• [TEXT SEGMENT]
# # #
Study Examines Role of Schedules in Physician Burnout

A national survey of physicians has found that a lack of control of their work hours and schedules often leads to burnout, while many other difficult issues that physicians face do not seem to diminish their career satisfaction.

Viewed against the backdrop of recent studies suggesting that dissatisfaction and burnout are on the rise among physicians, the results of this study by researchers at the University of Michigan Health System are particularly timely, according to researchers.

“The strongest predictors of whether physicians will experience burnout and career dissatisfaction are how much control they have over their schedules and over the total number of hours worked in a week,” says Kristie Keeton, M.D., MPH, a fellow in maternal-fetal medicine at the UM Medical School Department of Obstetrics and Gynecology.

After randomly questioning male and female physicians of a variety of specialties, researchers found that female and male physicians are highly satisfied with their careers. Both women and men reported moderate levels of satisfaction with work-life balance, moderate levels of emotional resilience and high levels of personal accomplishment.

“The good news is that I think career satisfaction among physicians can be improved if we work toward ways that physicians can have more control over their schedules and their work hours,” adds Keeton, lead author of the study, which appears in the April issue of the journal Obstetrics & Gynecology.

New Generation of Doctors Wants Controllable Lifestyle

Somewhat surprisingly to the researchers, the physicians’ work-life balance does not predict their satisfaction with their careers – physicians can struggle with work-life balance and still remain highly satisfied with their careers. On the other hand, personal accomplishment and emotional resilience both were connected strongly with the level of the physicians’ career satisfaction.

Control over a schedule and the number of hours of work each week was tied to how the physicians felt about their personal accomplishment, emotional resilience and other factors that affect burnout and career satisfaction.

The results of the study occur at a time, Keeton notes, when the current generation of medical students, residents and junior faculty is believed to value time off and a balanced life more than the Baby Boomer generation tended to.

Because of that, she says, this generation tends to be more interested in selecting specialties that allow for a controllable lifestyle.
# # #
[Saved entries]

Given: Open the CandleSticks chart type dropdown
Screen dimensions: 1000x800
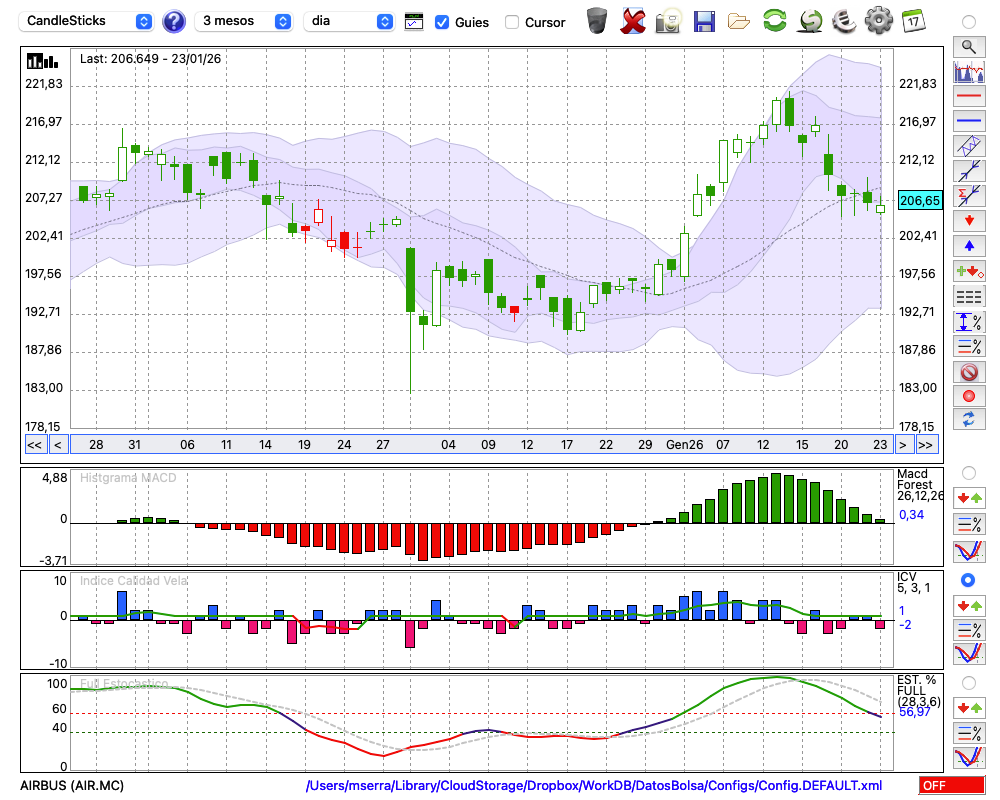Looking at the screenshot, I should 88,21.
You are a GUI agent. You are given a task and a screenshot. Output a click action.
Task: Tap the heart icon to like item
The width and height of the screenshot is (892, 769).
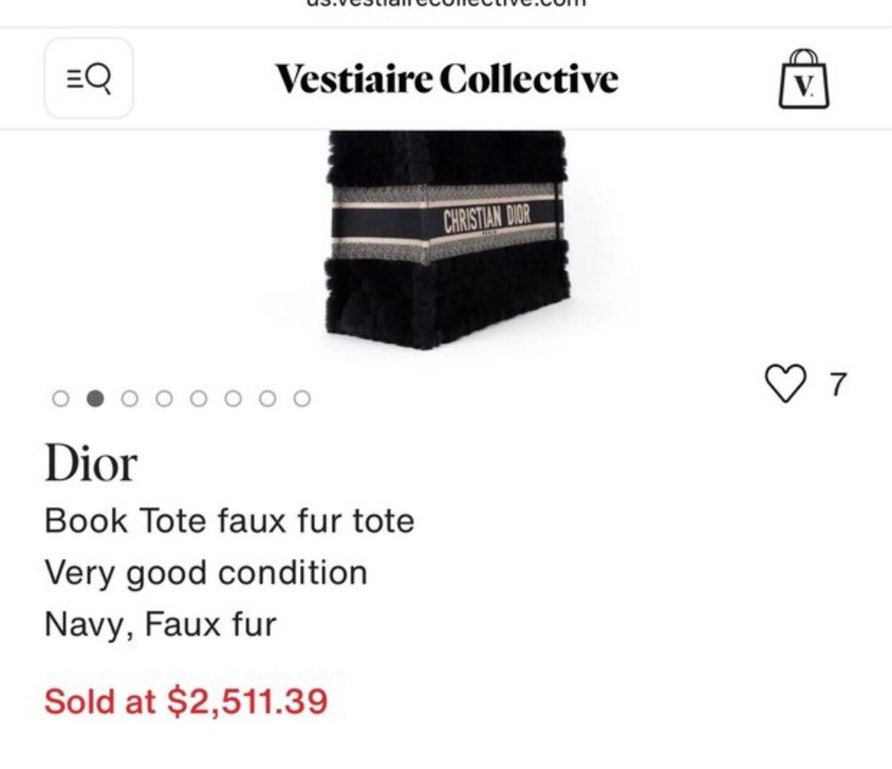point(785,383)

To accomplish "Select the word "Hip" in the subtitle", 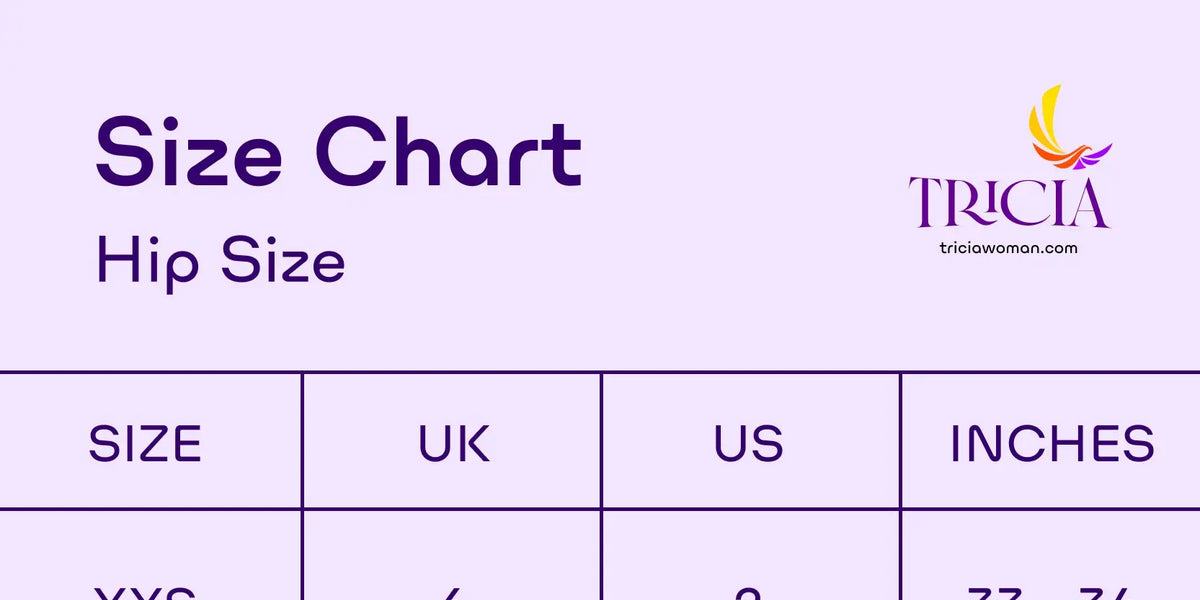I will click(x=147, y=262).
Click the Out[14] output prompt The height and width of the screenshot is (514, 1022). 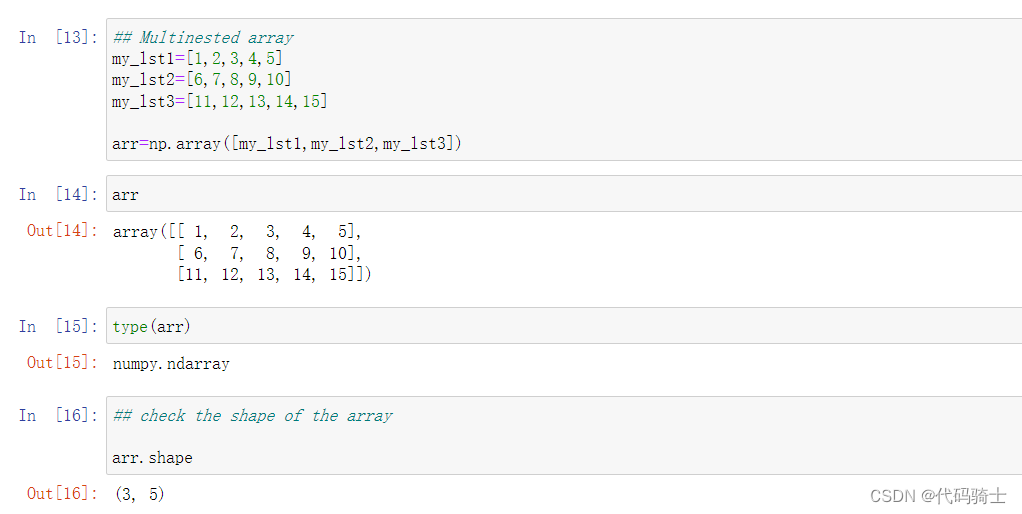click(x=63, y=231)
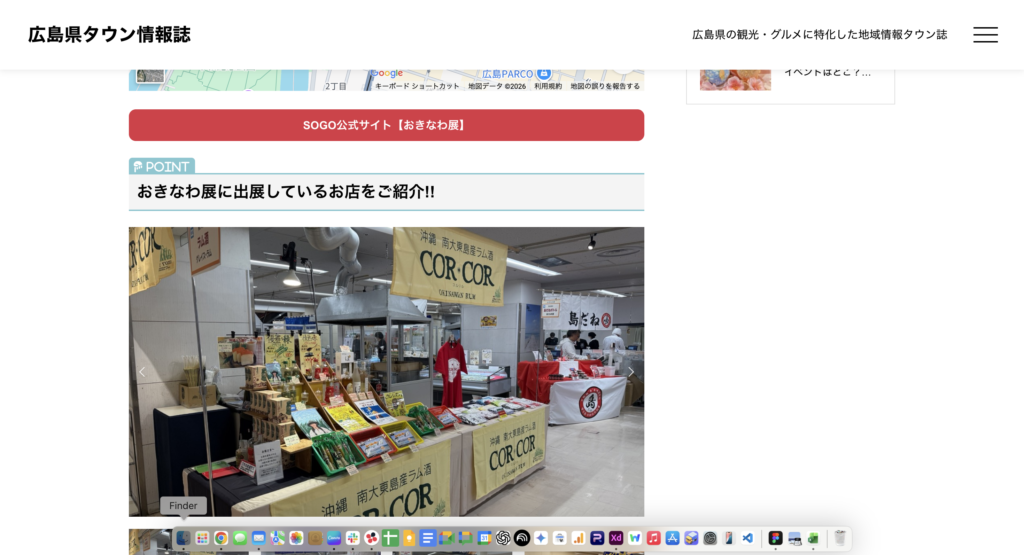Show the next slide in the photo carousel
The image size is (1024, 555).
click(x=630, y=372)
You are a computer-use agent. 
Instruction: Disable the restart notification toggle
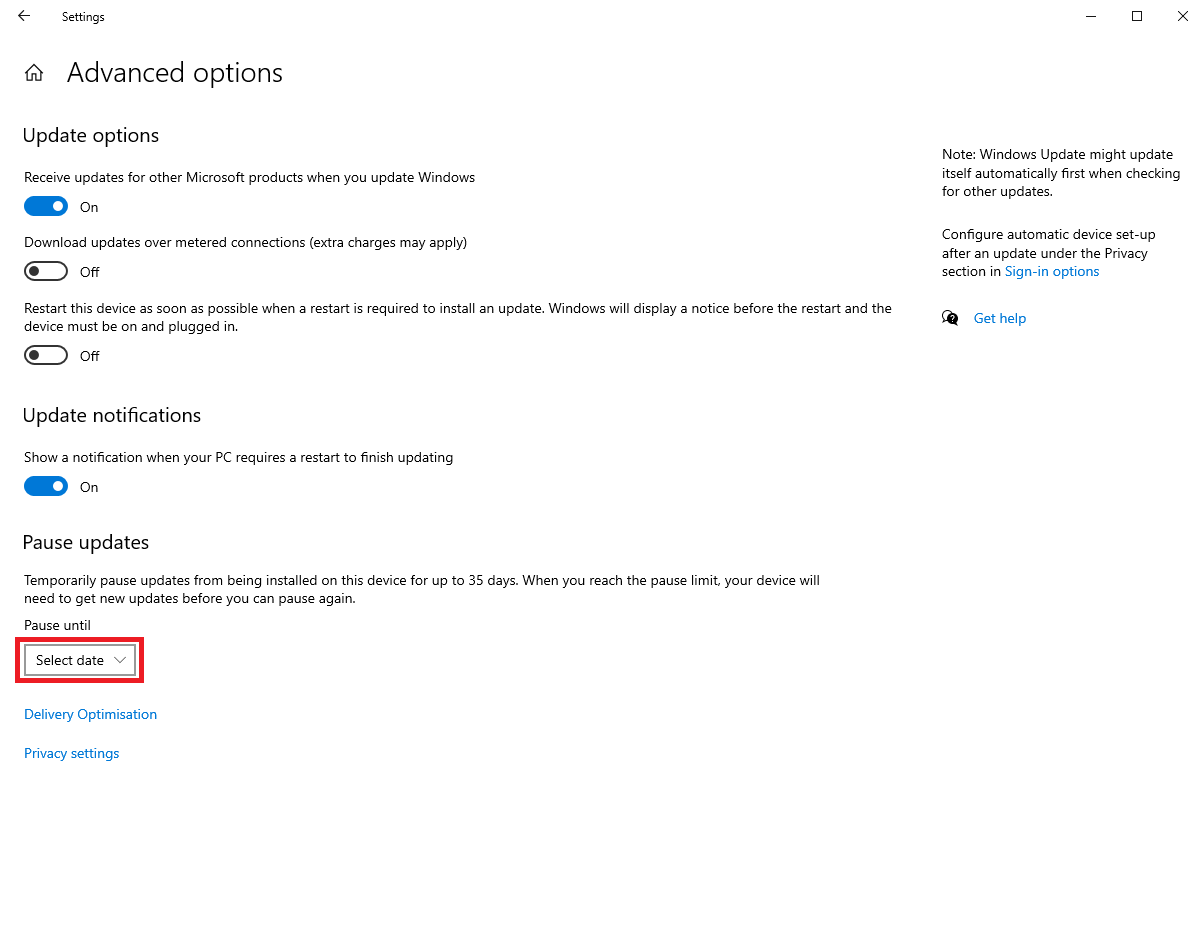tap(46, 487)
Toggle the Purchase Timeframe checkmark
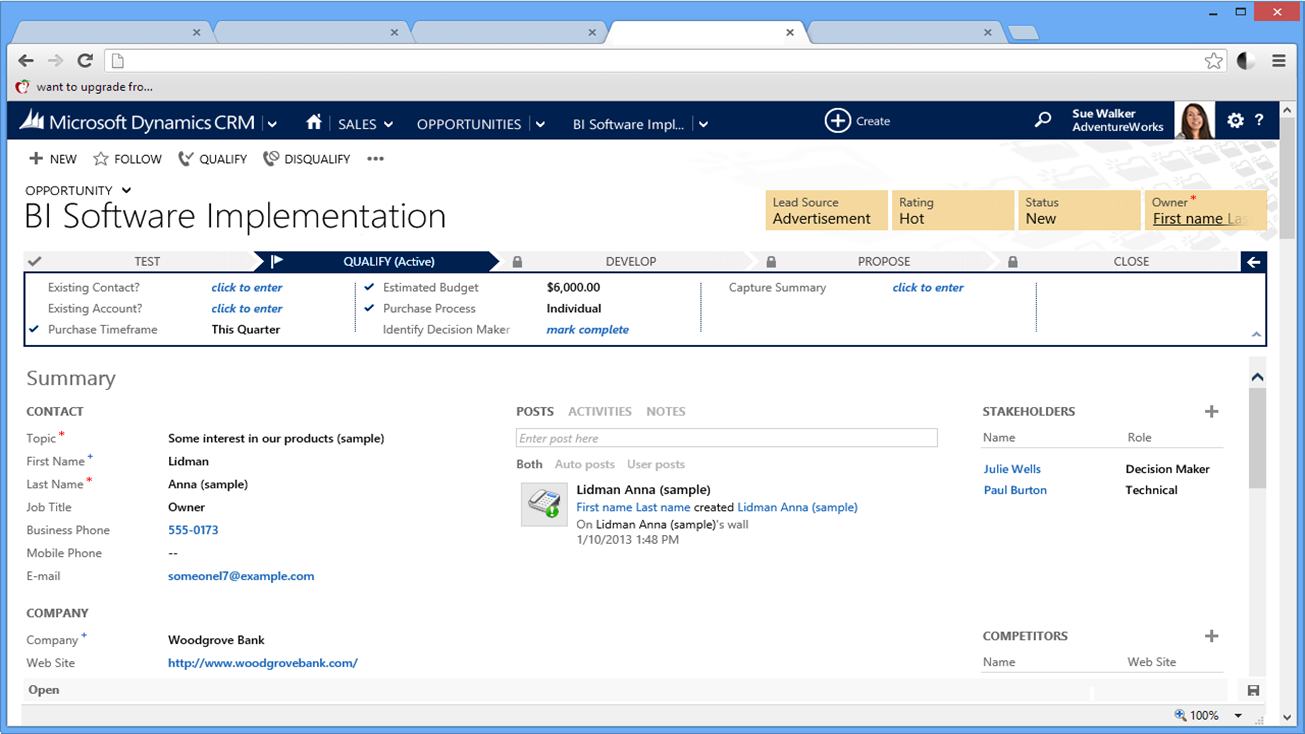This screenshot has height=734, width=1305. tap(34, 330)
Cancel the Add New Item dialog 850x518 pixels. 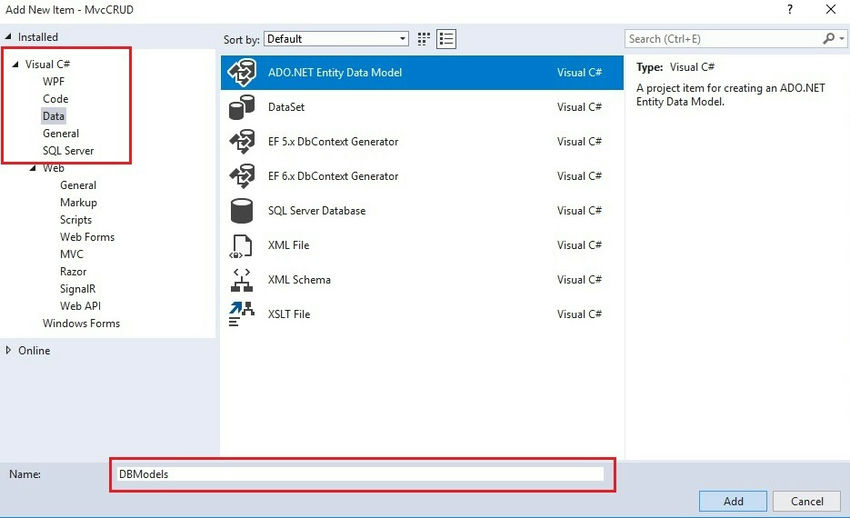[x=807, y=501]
# # #
• [WHAT YOU WILL DO]
a) Reproduce the passage of the physician burnout article between "The results of the" and "generation tended to.", inclusive.
b) In the physician burnout article, which journal published the study, and in which issue?

• [RESPONSES]
a)
The results of the study occur at a time, Keeton notes, when the current generation of medical students, residents and junior faculty is believed to value time off and a balanced life more than the Baby Boomer generation tended to.

b) Obstetrics & Gynecology, in its April issue.